» What to produce
Only the lines from the one containing "Where should I" through the end of the entries are wanted, retyped exactly and without pictures.

Stored items
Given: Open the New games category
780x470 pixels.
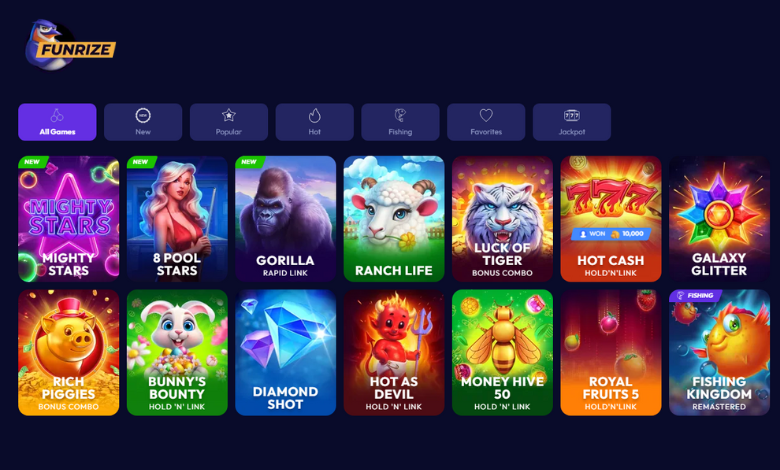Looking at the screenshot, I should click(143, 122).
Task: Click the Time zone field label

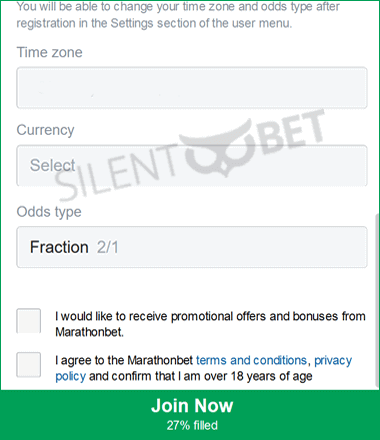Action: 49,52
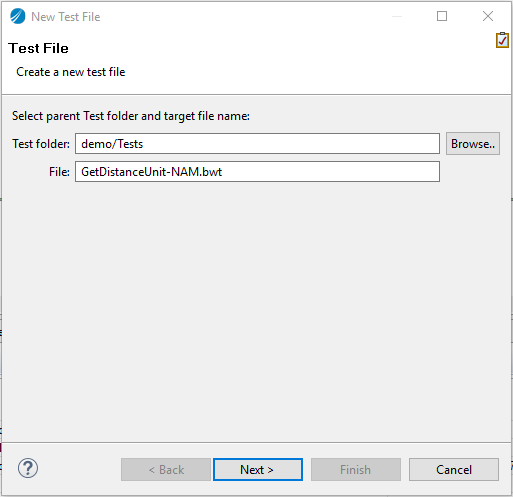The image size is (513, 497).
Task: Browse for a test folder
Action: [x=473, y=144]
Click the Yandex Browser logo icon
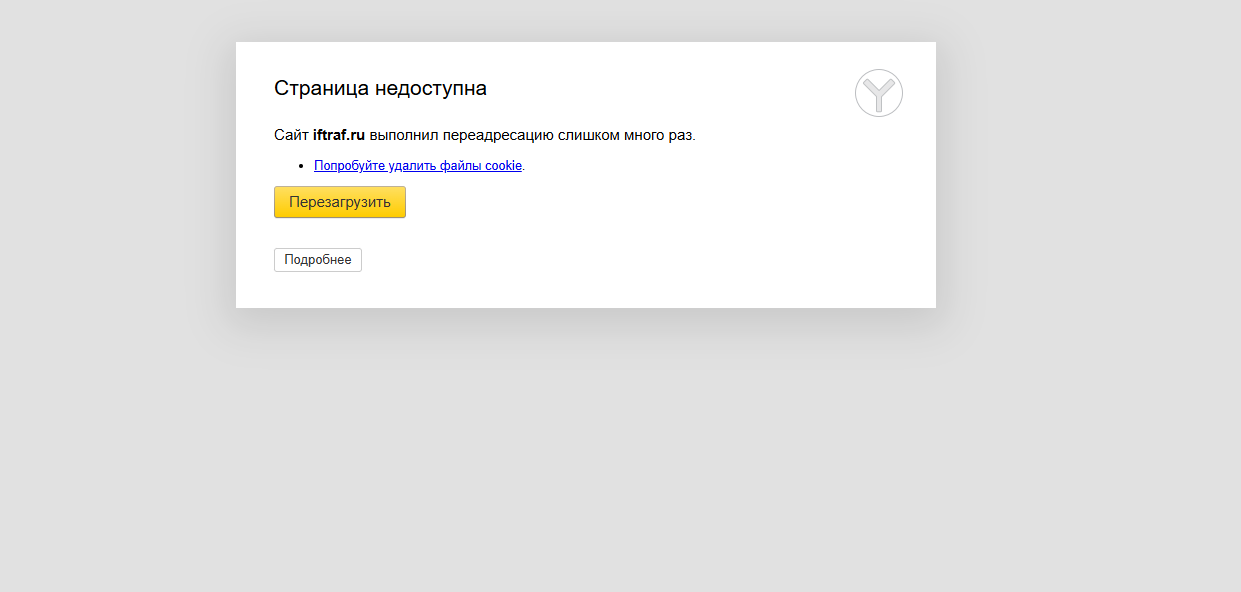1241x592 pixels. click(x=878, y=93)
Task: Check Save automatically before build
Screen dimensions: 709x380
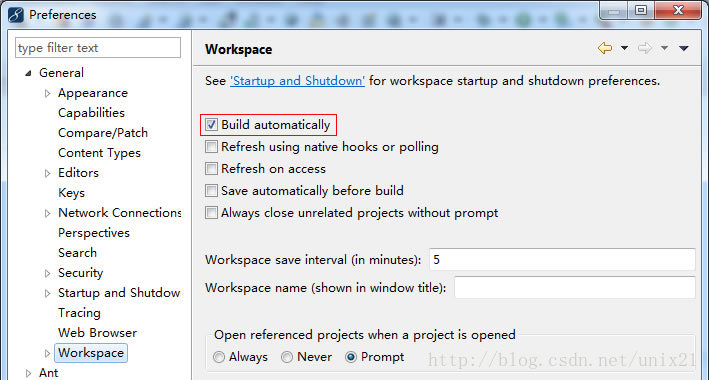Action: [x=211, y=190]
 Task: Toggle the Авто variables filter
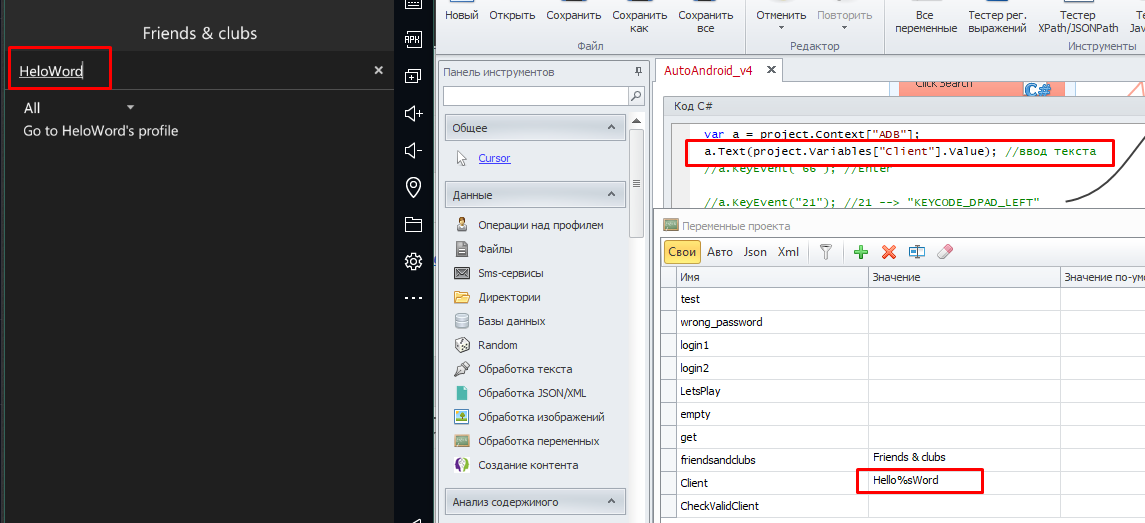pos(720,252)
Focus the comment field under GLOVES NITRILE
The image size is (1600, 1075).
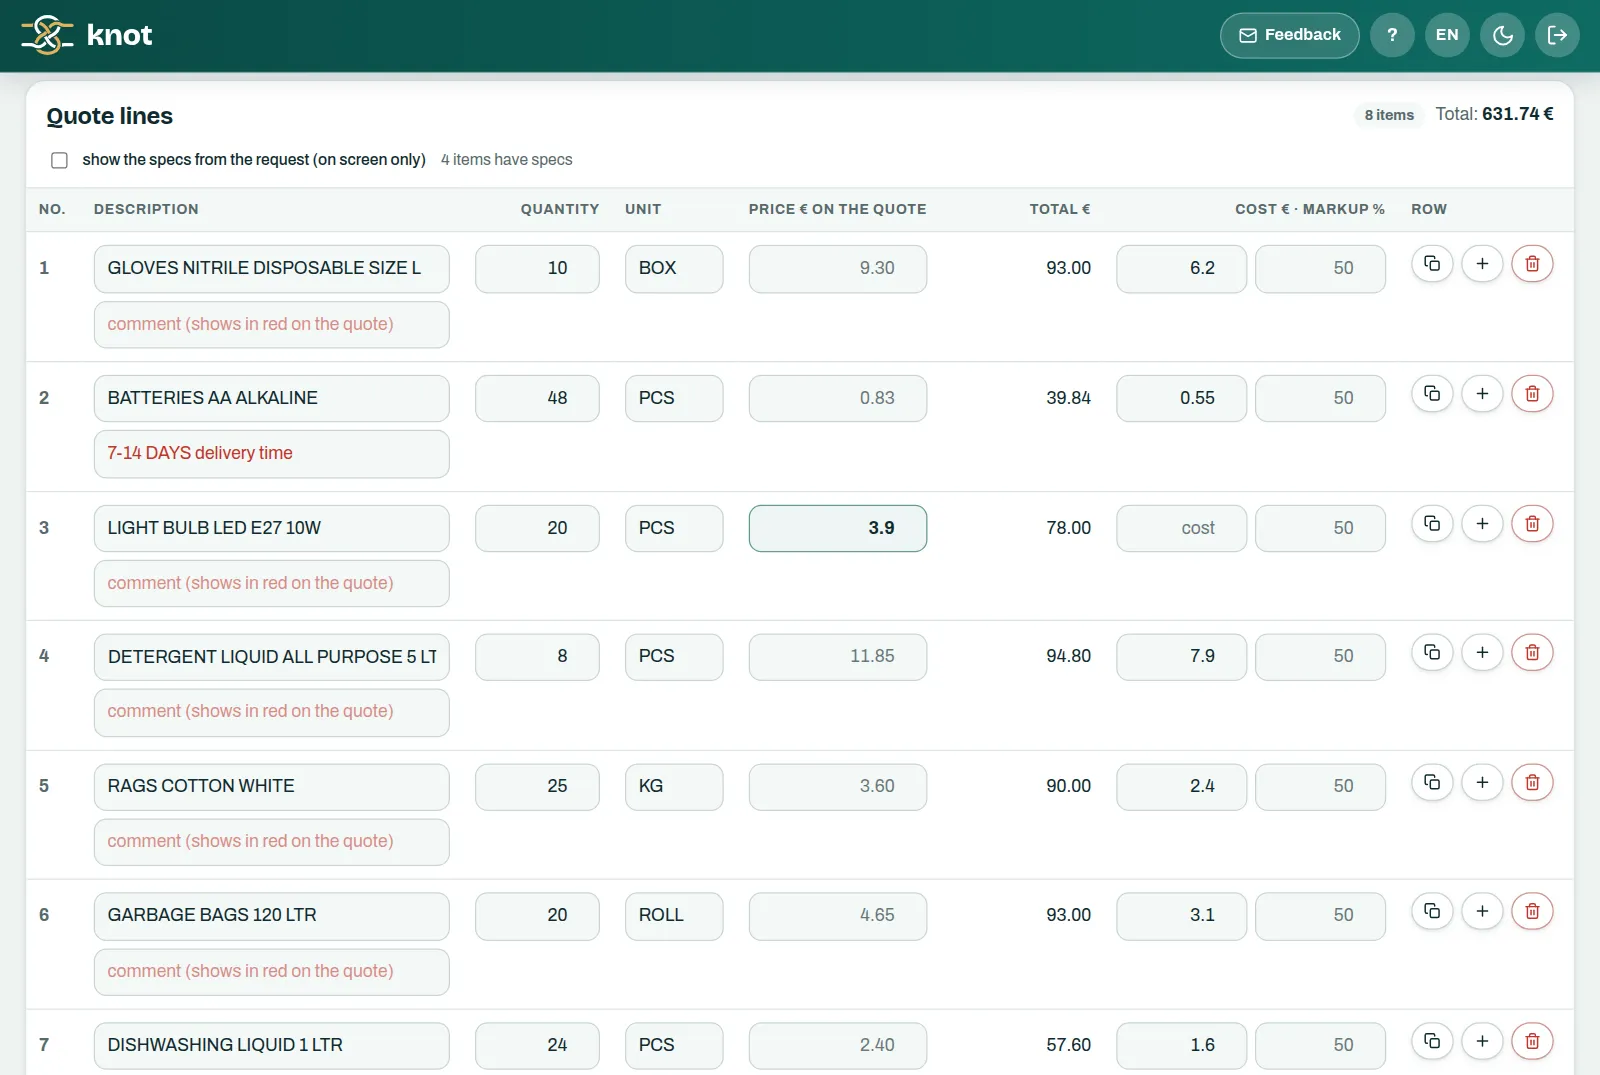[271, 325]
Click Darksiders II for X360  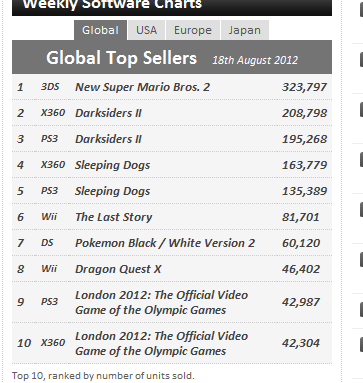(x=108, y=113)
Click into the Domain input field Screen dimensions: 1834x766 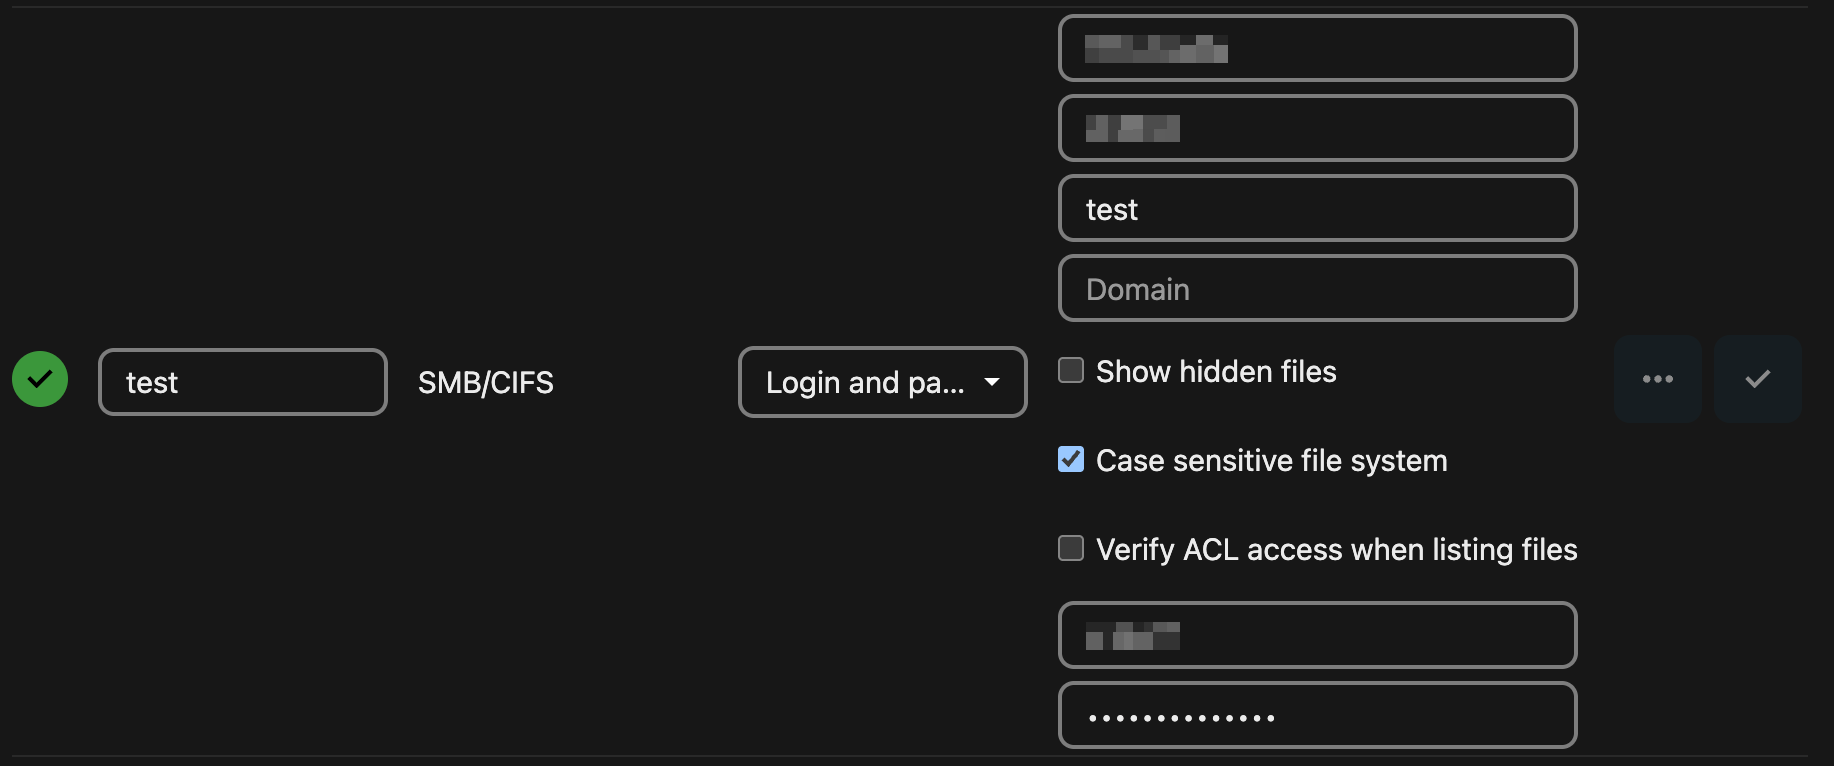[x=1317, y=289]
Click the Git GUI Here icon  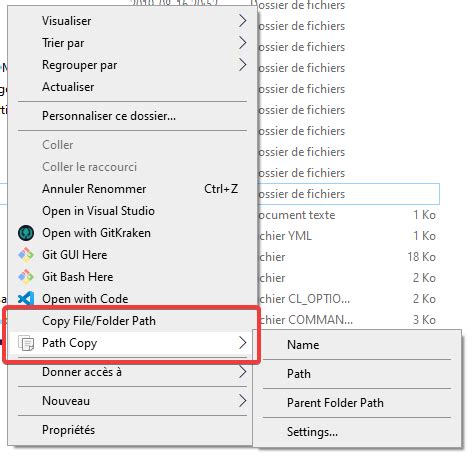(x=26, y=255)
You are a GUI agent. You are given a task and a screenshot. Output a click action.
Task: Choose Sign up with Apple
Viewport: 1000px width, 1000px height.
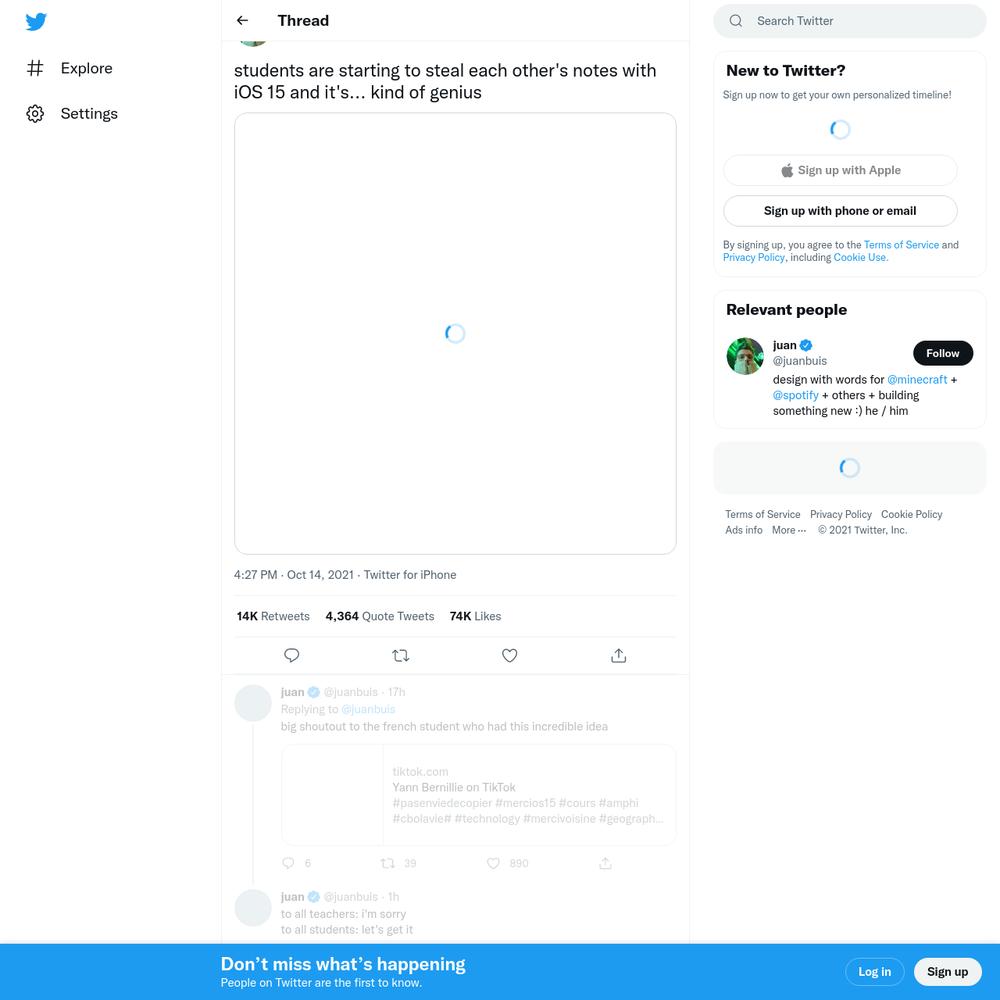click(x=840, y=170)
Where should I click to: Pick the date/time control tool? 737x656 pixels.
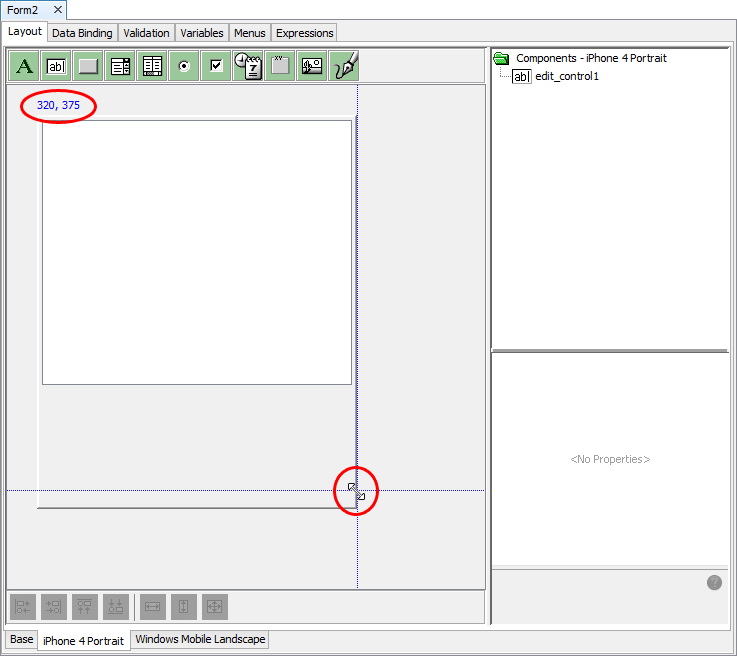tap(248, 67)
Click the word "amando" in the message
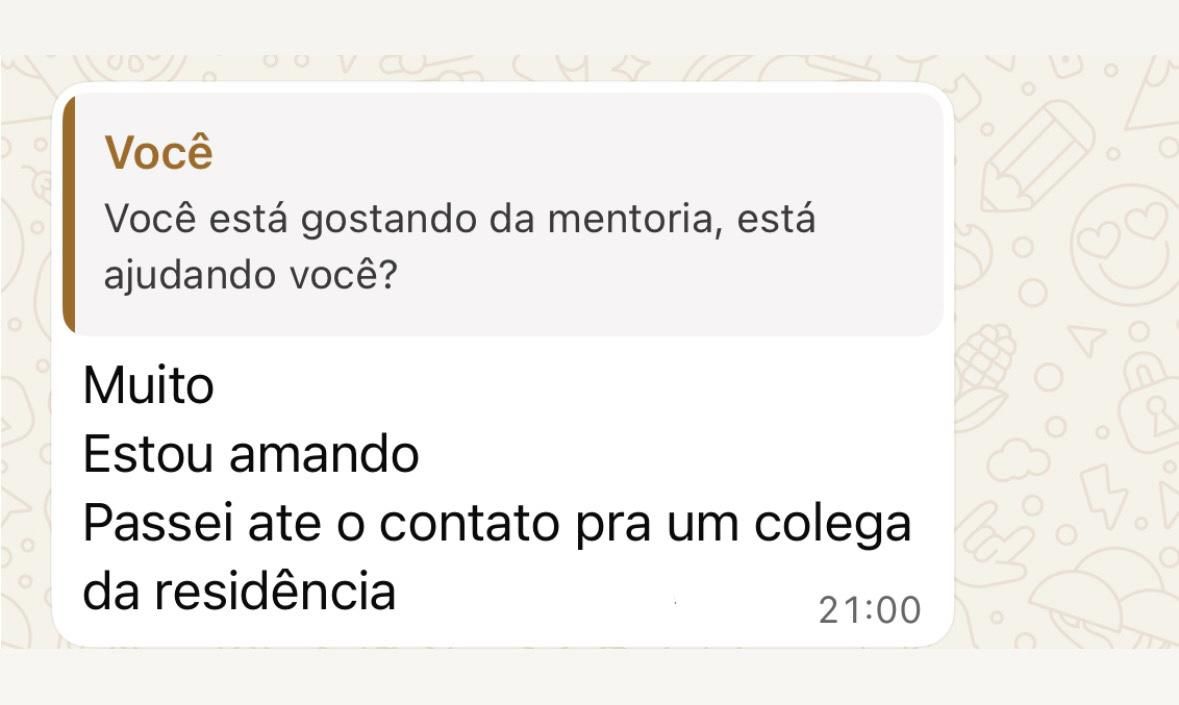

» Task output
Where should I click to: Pick the date/time control tool? 737x656 pixels.
tap(248, 67)
Click the word "amando" in the message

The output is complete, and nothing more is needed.